Pasaje proporcionado —
Sobre estas últimas cifras, Dayra Galvis, programadora de Cine Tonalá, afirma que “los distribuidores tienen algo de culpa, pues si el público ha demostrado esa resistencia al cine de la región, en parte se debe a que los distribuidores no lo traen. No hay realmente, desde la distribución, una oferta de cine latinoamericano para incentivar en el público su consumo, y por eso termina convirtiéndose en una experiencia de los festivales”.
Aun cuando salas como esta pretendan ampliar su programación, las limitaciones económicas no les permiten actuar con gran libertad. Gerylee Polanco, una de las programadoras de la Cinemateca del Museo La Tertulia, el único exhibidor alternativo de Cali, dice que su libertad depende principalmente de los ingresos por taquilla, por lo cual debe trabajar con festivales, distribuidores nacionales y otros internacionales con sede en Colombia. “Solo dos o tres veces al año podemos traer películas exclusivas para nutrir nuestra programación”, dice. En 2018, por ejemplo, exhibió algunas cintas de Lucrecia Martel en alianza con el Goethe-Institut, y este año, varios filmes del Ciclo Rosa que el mismo instituto alemán organiza junto con la Cinemateca de Bogotá y el Colombo Americano de Medellín.

Extracto del listado —
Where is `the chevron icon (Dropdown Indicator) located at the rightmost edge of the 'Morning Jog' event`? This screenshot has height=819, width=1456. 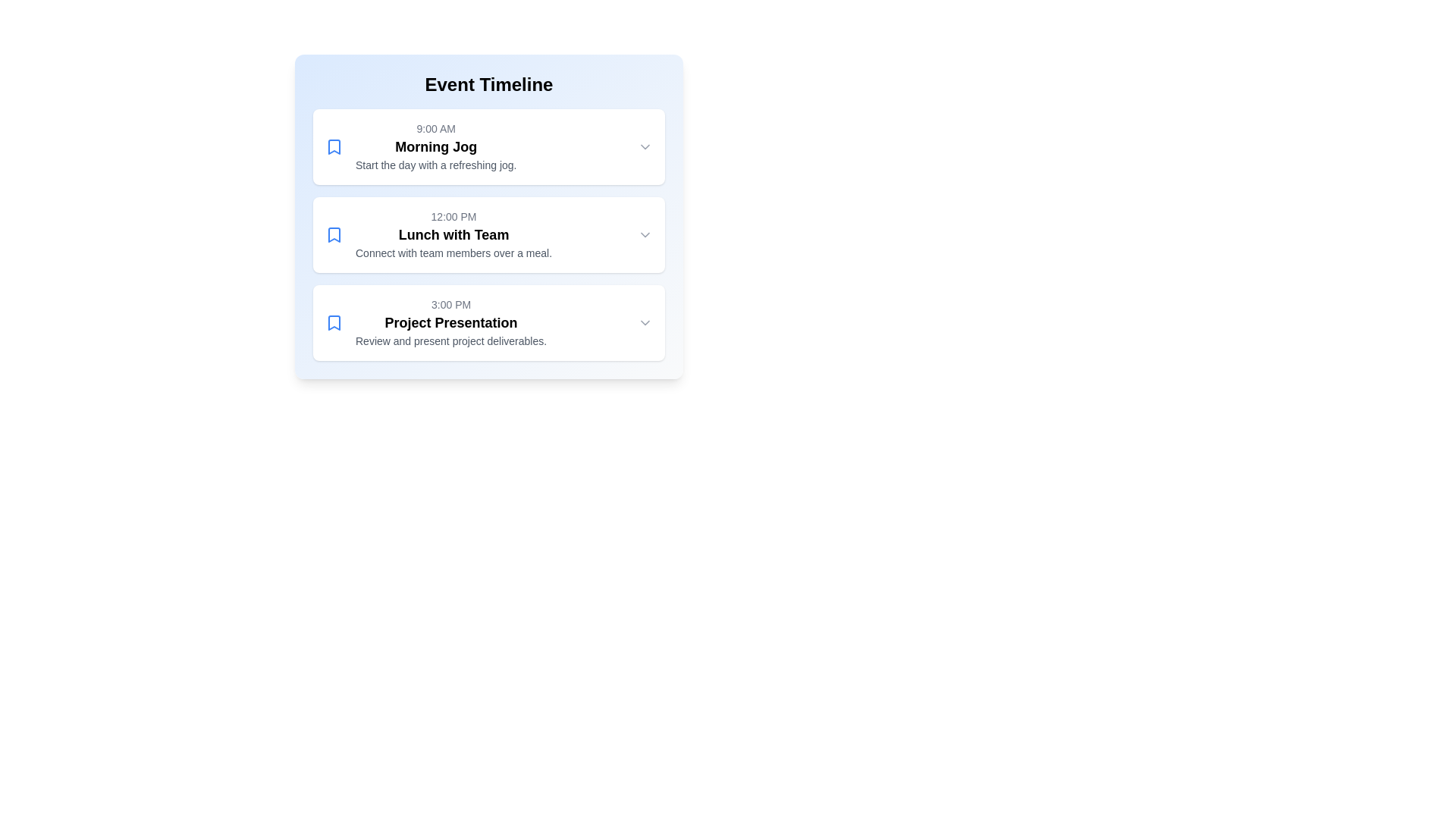 the chevron icon (Dropdown Indicator) located at the rightmost edge of the 'Morning Jog' event is located at coordinates (645, 146).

Tarea 1 — Resume en dos oraciones el pasaje sobre la exhibición de cine latinoamericano.
Tarea 2 — Redacta la continuación del pasaje sobre la exhibición de cine latinoamericano a partir de donde termina.

Resultado 1 — Dayra Galvis, programadora de Cine Tonalá, atribuye parte de la resistencia del público al cine de la región a los distribuidores, que no ofrecen cine latinoamericano, por lo que su consumo termina limitado a los festivales. Según Gerylee Polanco, de la Cinemateca del Museo La Tertulia, la libertad de programación depende sobre todo de la taquilla, de modo que deben trabajar con festivales y distribuidores, y solo dos o tres veces al año pueden traer películas exclusivas.

Resultado 2 —
En ese contexto, las nuevas funciones de La flor, fuera del circuito “natural” de la temporada inaugural de la Cinemateca de Bogotá, son un fenómeno insólito y a la vez admirable en Colombia.
UN CONSUMO DISTINTO
“Por su planteamiento, duración y acogida internacional, La flor es un desafío para el espectador, el distribuidor y las salas que deciden proyectarla; en resumen, esta película cuestiona toda la cadena de actores involucrados en la exhibición cinematográfica independiente, lo que a la larga puede ser una bella oportunidad para repensar nuestros procesos y la manera en que asumimos el consumo de cine de nuestros públicos”, dice Alejandro Gómez, programador del Colombo Americano de Medellín. Junto con Cine Tonalá, Gómez programará estas proyecciones a partir del 4 de octubre, después de que la cinta forme parte de la programación de septiembre del Museo de Arte Moderno de Medellín (Mamm).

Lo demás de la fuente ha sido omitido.